In my new book “The Power of 5: The Ultimate Formula for Longevity & Remaining Youthful,” I talk about the significance of stress and the negative effects it has on our body, similar to smoking and obesity, along with ways we can balance it. As we head into the holiday season, it’s important to understand how stress can compound over time and what we can do about it.

Did You Know: The American Medical Association has noted that stress is the basic cause of more than 60% of all human illness and disease. Both directly and indirectly, stress has a profound impact on health and wellbeing, and we are only beginning to fully understand how this works.

Holiday stress can affect anyone at any age, in any condition, and at any time. Whether you’re a young wife and mother trying to navigate the Black Friday crowds to get the hottest toy of the year for your child or the family matriarch trying to host the perfect holiday gathering year after year – stress can easily send someone over the edge even during the “happiest season of all.”
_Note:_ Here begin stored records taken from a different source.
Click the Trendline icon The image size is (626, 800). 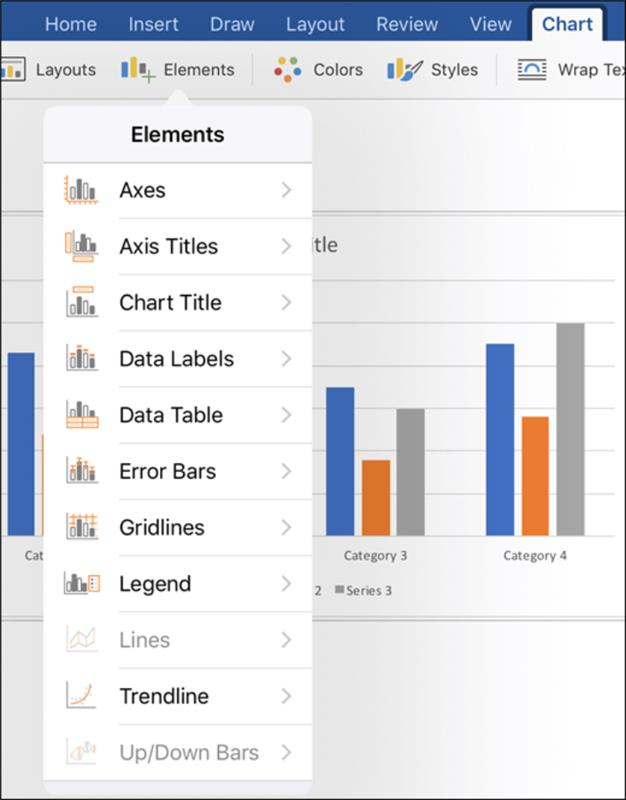click(x=81, y=695)
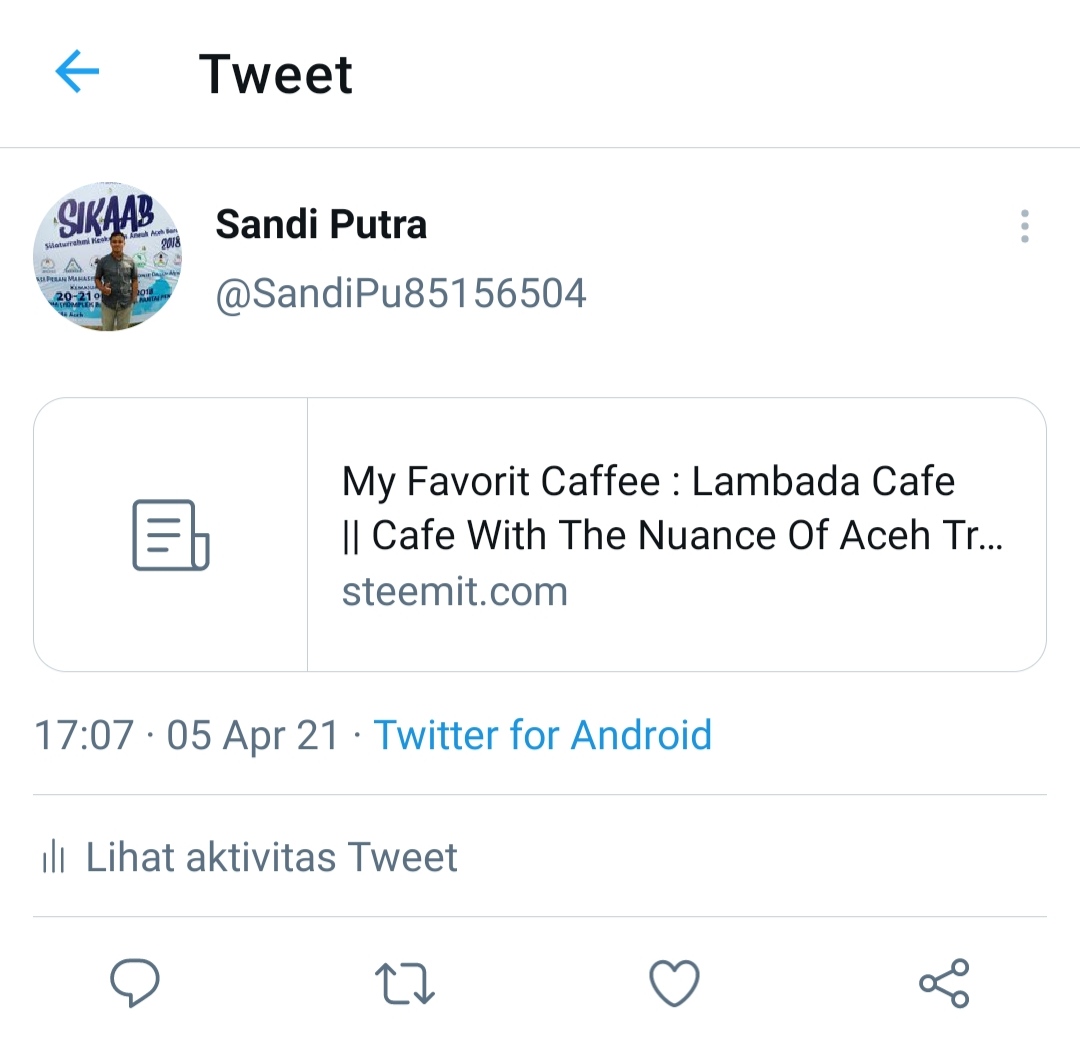This screenshot has width=1080, height=1037.
Task: Click the 05 Apr 21 date
Action: pos(253,735)
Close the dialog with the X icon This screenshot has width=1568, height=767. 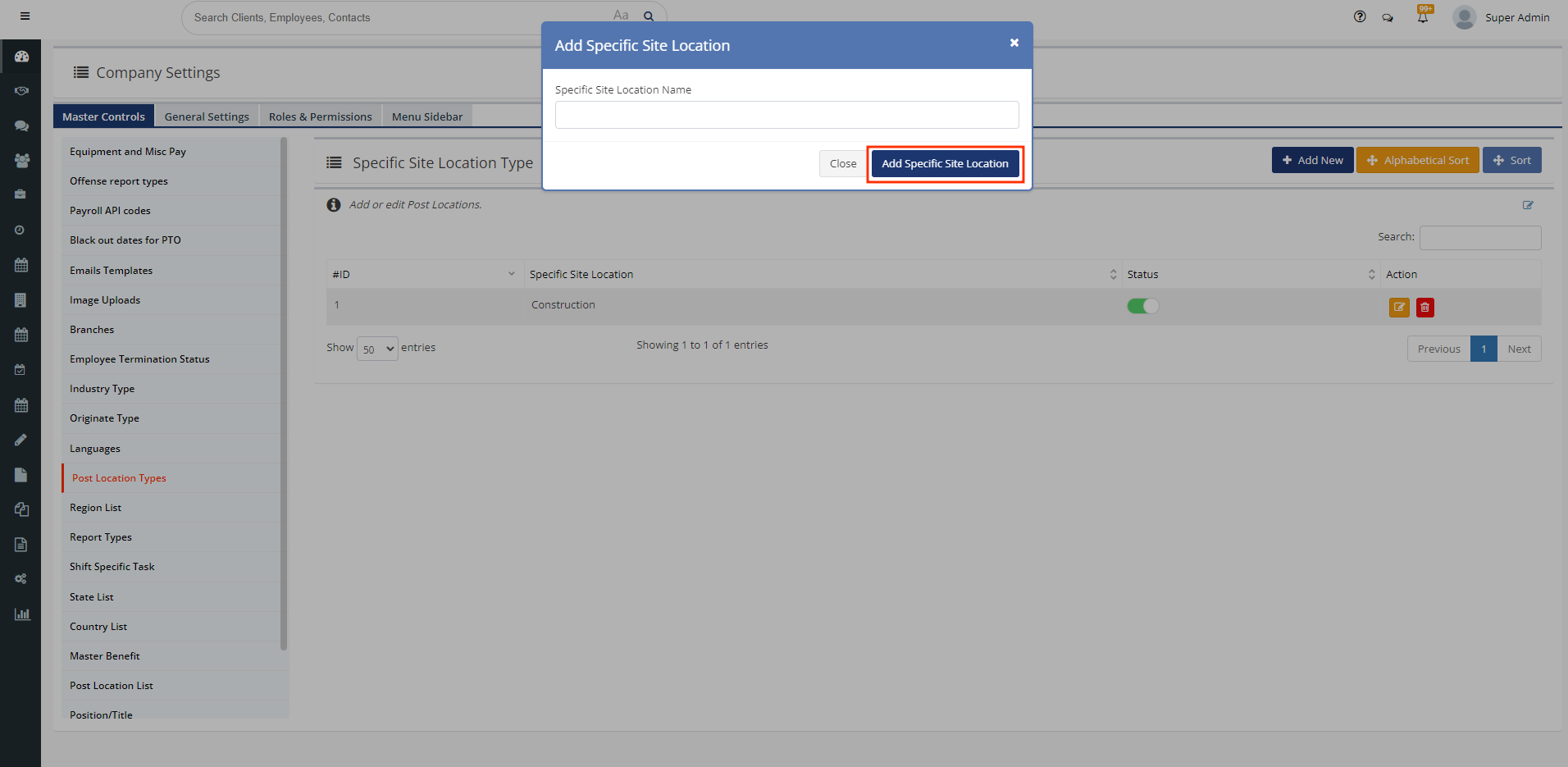pyautogui.click(x=1014, y=43)
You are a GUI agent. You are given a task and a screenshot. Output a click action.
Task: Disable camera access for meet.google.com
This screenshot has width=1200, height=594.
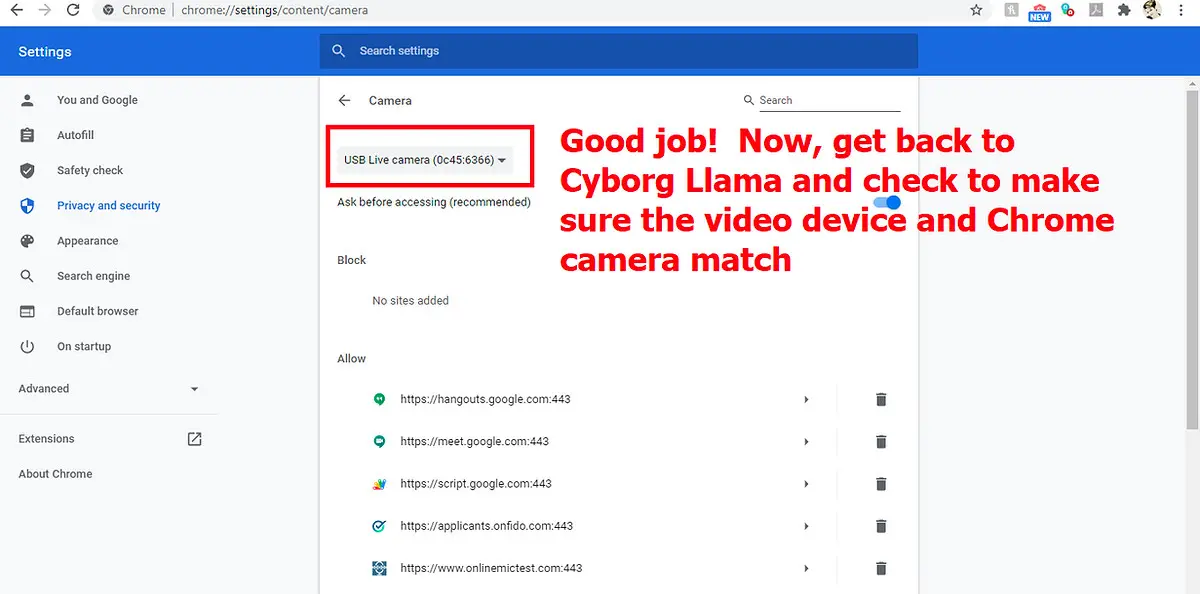click(881, 441)
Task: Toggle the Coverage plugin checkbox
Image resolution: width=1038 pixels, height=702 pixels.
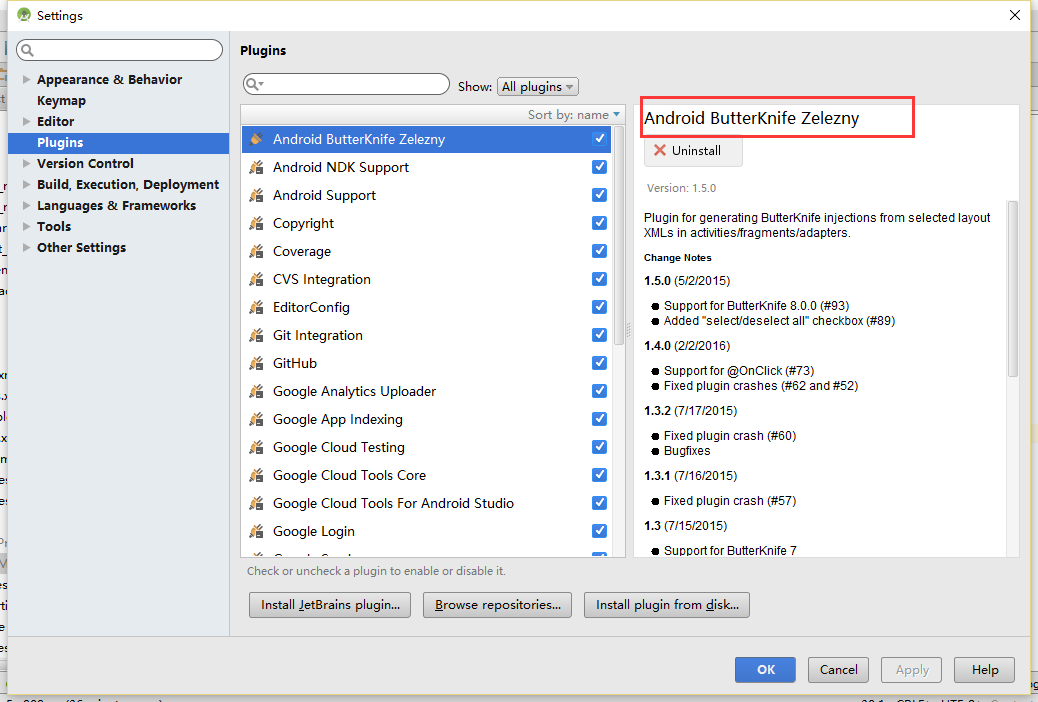Action: tap(599, 251)
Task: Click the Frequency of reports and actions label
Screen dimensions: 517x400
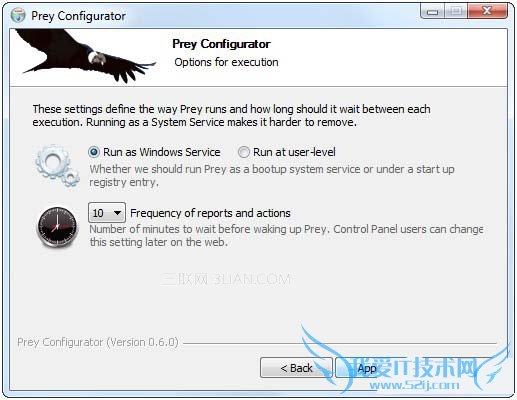Action: pyautogui.click(x=210, y=213)
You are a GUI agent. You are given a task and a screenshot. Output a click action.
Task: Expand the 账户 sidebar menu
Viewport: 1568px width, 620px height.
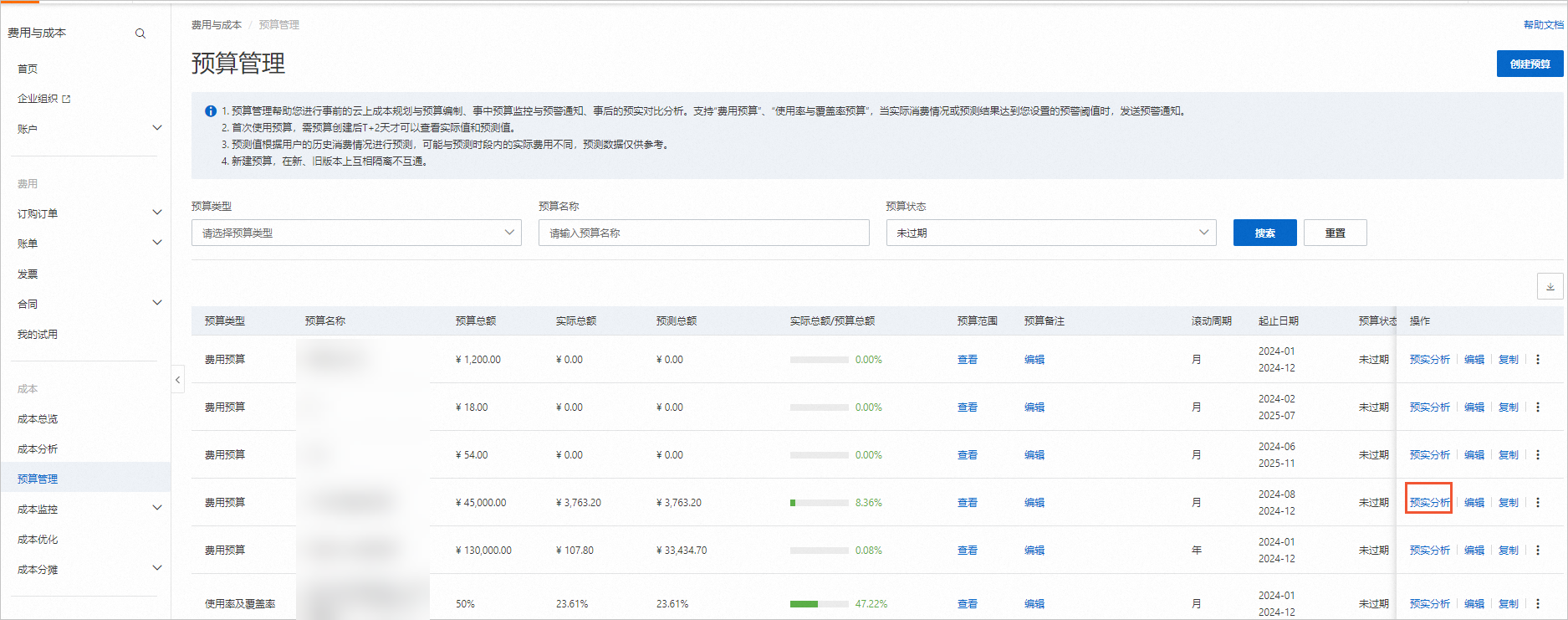point(156,128)
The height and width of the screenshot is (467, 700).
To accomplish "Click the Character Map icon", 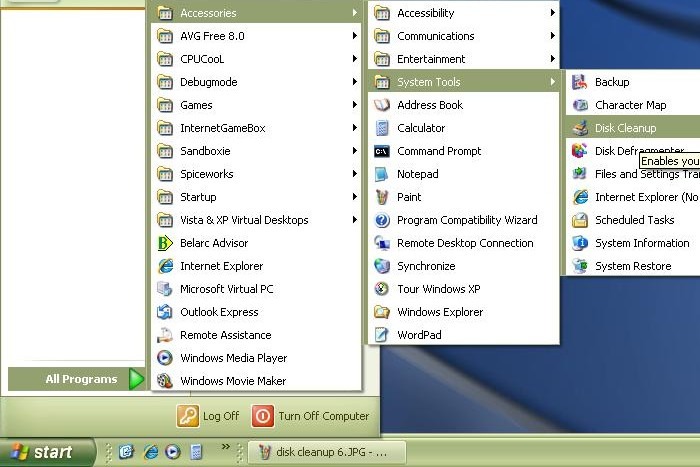I will tap(579, 105).
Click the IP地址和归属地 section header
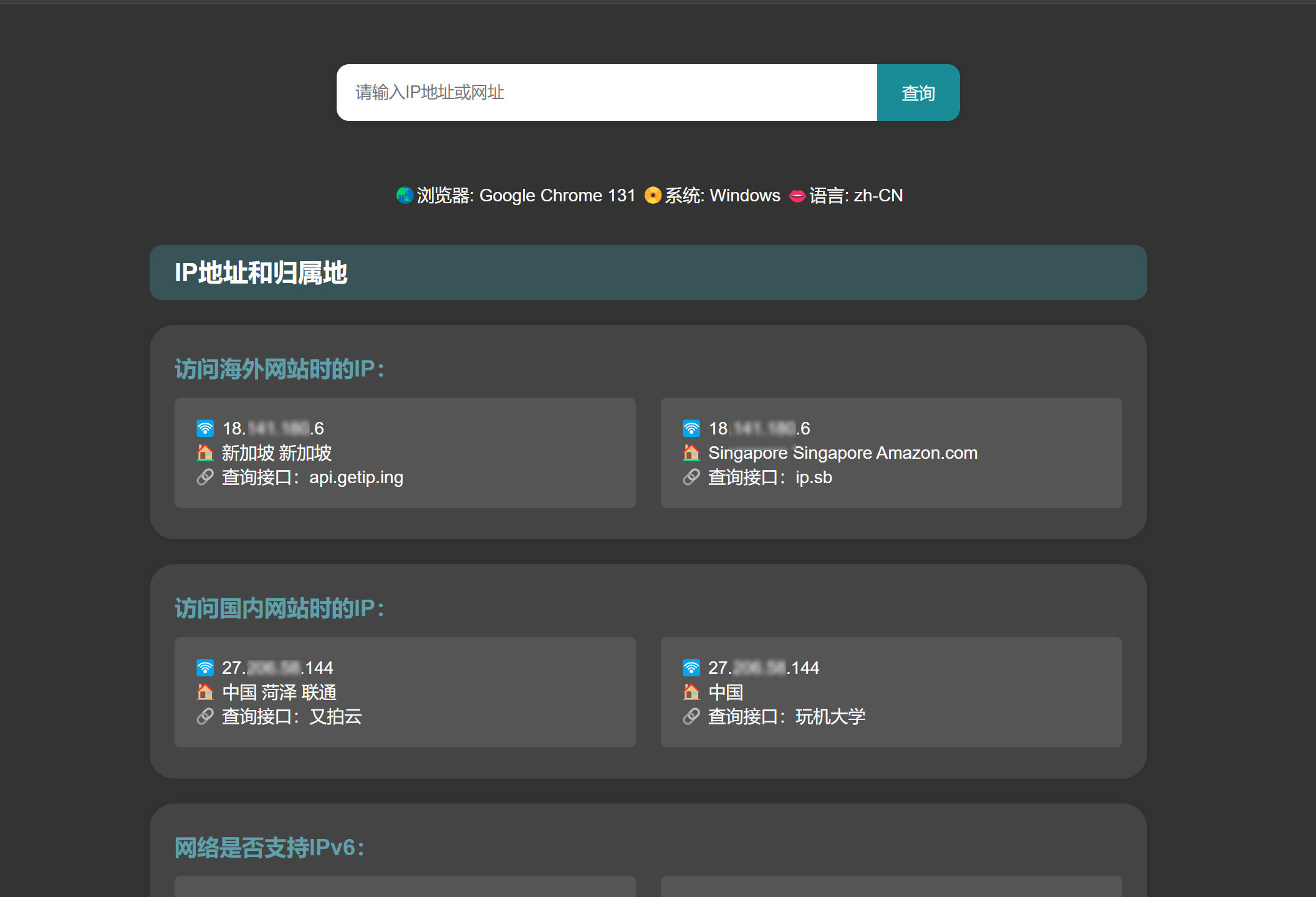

Even the strongest of men have succumbed to the stresses of everyday life, especially when amplified during the holidays. One report even went as far as to demonstrate how average middle-aged men who had recently endured high levels of emotional stress, but had little social support, were three times more likely to die over the next seven years.

I recommend a variety of techniques including meditation, relaxation response, and exercise to help offset the negative effects of stress. When combined, these techniques can help bring about balance and peace in an otherwise hectic life.

Meditation: A simple meditation technique practiced for as few as ten minutes per day can help you control stress, decrease anxiety, improve cardiovascular health, and achieve greater capacity for relaxation.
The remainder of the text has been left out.